Map estimation¶

It is easy to compute because in most of the times it reduces to optimizaton problems. And it is easy to interpret it in an nonbayesian seting viewing it as a regularizer.

Drawbacks:¶

  1. There is no measure of uncertainity. This is however true also for estimates like mean or median.

  2. Overfitting. MAP estimates do not model uncertainity so they tend to overfit.

  3. Untipical point. If the mode of the distribution is an untipical point, it can be a really bad choise (or if we are in higher dimensional settings). Mean and the median at least take into account the total mass. It fails also for skewed distributions, (Gamma distribution). which occur in Hierarchical models.

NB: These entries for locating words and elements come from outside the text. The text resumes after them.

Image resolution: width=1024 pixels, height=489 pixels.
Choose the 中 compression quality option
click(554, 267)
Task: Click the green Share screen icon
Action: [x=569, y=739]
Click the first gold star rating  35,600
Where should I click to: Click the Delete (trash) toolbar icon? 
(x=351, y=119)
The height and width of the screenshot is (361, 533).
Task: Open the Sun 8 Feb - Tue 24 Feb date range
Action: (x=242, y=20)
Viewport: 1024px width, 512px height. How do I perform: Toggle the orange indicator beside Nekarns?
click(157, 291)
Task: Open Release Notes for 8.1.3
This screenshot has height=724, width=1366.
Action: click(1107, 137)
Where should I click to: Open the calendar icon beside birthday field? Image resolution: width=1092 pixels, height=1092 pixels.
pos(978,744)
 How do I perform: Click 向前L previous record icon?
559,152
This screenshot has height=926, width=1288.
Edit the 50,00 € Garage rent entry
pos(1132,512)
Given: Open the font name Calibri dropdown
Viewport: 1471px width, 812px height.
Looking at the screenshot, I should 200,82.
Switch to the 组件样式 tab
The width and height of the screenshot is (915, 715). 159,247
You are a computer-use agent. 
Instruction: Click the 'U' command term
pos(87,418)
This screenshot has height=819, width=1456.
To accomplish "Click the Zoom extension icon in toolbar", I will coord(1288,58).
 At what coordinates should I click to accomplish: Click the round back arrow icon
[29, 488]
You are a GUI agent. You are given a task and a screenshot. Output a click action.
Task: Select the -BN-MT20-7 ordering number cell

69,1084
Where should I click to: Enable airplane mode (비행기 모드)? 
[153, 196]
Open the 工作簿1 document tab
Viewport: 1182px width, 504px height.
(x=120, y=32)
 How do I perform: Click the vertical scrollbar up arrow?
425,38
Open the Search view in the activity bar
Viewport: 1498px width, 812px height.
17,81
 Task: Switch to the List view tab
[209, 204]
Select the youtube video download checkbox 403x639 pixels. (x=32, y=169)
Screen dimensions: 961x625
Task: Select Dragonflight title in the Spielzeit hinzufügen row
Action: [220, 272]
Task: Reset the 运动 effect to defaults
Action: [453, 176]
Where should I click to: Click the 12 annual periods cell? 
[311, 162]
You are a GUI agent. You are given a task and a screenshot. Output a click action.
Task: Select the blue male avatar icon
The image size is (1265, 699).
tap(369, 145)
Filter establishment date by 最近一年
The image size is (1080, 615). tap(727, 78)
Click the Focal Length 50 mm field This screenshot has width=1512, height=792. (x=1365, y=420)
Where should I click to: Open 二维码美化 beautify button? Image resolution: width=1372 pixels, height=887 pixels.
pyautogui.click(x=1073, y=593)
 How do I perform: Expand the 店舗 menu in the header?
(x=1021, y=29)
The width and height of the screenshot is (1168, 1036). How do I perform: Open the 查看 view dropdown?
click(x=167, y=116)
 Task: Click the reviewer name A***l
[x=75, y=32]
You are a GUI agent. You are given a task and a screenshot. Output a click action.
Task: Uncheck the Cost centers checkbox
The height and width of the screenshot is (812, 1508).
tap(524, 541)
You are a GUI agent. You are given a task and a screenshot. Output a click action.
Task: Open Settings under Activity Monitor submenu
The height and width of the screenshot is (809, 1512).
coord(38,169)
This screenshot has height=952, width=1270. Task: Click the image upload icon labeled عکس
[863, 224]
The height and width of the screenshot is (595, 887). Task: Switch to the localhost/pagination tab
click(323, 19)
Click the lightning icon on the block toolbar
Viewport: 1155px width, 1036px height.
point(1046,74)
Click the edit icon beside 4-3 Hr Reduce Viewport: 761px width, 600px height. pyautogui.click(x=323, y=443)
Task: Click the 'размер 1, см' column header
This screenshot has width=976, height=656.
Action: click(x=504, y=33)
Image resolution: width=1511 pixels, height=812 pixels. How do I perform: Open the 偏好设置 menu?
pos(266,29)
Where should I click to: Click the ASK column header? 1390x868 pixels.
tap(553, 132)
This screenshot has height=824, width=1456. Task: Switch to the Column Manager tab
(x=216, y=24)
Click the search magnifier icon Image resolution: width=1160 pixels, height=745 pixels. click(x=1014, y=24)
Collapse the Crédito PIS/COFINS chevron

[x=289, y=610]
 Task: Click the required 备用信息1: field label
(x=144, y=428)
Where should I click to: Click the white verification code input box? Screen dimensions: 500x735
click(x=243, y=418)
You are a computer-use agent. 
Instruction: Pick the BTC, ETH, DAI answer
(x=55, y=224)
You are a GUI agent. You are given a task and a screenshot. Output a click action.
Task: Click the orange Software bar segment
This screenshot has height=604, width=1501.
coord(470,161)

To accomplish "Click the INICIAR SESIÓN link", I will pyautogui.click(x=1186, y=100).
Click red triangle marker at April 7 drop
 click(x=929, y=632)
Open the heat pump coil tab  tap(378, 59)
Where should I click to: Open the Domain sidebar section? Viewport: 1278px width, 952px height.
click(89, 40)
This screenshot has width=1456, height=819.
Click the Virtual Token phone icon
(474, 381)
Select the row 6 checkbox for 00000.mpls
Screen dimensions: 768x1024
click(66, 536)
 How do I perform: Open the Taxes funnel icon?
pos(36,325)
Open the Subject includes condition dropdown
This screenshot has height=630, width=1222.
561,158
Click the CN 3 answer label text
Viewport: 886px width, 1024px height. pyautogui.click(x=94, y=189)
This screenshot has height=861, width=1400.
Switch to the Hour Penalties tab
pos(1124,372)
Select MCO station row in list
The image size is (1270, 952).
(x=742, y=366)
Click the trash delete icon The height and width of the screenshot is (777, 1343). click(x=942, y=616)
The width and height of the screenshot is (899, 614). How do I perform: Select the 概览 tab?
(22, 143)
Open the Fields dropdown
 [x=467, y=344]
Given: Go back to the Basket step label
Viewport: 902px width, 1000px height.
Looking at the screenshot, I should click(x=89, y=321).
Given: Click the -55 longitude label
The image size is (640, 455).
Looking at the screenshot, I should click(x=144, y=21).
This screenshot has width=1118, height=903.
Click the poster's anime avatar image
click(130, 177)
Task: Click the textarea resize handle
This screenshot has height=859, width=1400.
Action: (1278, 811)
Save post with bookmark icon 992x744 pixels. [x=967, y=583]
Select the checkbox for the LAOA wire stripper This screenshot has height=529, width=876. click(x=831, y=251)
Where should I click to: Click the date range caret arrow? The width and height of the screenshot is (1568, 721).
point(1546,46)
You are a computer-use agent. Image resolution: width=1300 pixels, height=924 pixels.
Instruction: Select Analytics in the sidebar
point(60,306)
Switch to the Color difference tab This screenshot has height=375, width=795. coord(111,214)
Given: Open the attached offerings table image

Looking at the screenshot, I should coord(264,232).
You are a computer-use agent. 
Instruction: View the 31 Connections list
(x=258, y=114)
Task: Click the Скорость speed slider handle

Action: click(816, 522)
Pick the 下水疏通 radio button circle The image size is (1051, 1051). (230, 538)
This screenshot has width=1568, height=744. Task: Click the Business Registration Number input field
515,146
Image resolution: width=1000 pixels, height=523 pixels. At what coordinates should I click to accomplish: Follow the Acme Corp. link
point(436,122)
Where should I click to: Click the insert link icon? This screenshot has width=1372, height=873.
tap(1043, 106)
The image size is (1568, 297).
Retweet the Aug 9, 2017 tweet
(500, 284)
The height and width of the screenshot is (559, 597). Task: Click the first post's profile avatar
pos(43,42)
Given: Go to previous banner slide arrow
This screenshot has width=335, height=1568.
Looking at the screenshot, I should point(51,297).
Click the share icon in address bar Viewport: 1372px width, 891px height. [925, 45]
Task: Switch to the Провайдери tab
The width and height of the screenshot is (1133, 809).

  4. Not invariant to reparametrization. Given we find \(\hat{x} = argmax_x p_x(x)\) and if we transform \(y = f(x)\) using a function, than in general \(\hat{y} = argmax_y p_y(y)\) these two values are not the same. MLE does not suffer from this. And in bayseian inference this is all right since we do change of variables we need to introduce the jacobian.

Credible intervals¶

We define an interval that contains some % of the total mass. This will result in a lower or upper bound or in general in a function \(C(l,u)\). This can either be done numerically if we know the CDF of a function than \(l = F^{-1}(\alpha/2), u =F^{-1}(1 - \alpha/2)\). If we dont know it we can draw samples using MCMC.

Highest posterior density (HDP)¶

Is a set of most probable points. So each point outside this set has a lower probability density. This can be hard for multimodal distributions.